-------- AVAILABLE RECORDS

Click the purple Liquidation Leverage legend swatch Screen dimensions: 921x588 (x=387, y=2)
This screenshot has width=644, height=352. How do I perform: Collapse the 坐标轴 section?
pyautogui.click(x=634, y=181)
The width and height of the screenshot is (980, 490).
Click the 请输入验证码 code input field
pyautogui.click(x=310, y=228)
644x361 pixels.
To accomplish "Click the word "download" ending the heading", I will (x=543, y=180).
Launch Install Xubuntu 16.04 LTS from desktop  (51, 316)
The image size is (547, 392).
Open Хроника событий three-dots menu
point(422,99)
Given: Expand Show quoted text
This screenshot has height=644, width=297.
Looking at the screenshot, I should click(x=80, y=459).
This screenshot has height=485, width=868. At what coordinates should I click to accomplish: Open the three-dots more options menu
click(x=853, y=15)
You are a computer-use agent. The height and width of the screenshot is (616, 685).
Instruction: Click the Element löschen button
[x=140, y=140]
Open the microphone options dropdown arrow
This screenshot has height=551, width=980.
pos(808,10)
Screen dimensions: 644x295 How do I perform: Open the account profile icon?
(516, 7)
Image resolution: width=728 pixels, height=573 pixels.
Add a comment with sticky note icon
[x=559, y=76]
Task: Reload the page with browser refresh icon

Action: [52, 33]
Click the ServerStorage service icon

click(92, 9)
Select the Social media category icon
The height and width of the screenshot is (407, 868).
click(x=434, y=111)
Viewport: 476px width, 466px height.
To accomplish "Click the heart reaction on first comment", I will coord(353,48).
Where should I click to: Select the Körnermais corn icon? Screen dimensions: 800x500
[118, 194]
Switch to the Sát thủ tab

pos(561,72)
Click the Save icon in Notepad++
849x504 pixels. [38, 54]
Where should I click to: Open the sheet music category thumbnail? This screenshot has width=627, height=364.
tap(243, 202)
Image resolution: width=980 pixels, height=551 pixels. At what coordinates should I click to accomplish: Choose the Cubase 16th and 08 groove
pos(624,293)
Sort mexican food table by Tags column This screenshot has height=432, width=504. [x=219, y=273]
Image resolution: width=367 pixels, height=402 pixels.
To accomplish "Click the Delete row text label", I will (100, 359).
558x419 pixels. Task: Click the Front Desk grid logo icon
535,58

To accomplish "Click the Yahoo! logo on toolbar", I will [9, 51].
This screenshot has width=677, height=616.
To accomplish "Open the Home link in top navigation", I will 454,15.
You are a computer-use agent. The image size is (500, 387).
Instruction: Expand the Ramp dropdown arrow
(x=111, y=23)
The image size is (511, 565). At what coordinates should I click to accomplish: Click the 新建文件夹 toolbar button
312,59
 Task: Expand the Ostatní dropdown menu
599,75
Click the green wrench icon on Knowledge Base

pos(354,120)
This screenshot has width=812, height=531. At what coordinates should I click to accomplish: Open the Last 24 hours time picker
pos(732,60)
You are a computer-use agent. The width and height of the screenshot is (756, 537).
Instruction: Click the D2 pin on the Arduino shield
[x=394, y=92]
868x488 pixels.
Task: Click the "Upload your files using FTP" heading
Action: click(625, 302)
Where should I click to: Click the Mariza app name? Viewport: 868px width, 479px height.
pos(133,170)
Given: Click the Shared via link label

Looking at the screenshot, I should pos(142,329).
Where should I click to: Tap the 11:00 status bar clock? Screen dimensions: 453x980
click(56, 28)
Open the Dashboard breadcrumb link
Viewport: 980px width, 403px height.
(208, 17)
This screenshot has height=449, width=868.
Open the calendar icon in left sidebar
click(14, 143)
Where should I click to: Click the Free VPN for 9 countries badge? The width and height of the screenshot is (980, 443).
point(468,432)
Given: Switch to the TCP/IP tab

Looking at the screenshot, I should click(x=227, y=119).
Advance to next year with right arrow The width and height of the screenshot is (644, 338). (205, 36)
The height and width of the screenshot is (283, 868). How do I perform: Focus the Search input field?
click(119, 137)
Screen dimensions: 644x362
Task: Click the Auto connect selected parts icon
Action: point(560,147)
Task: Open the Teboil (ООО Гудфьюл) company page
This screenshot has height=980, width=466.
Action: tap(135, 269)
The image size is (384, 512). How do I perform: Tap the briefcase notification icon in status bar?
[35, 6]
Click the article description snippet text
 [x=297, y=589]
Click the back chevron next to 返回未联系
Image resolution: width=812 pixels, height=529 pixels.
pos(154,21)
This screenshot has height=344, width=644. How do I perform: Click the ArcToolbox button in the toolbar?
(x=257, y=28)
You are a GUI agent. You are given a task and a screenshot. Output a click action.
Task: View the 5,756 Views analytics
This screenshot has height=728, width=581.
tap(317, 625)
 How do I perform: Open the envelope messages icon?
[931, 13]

----------------

Your answer should be a single number, the count of lines in the listing that contain "will".

WRITTEN SOLUTION - 5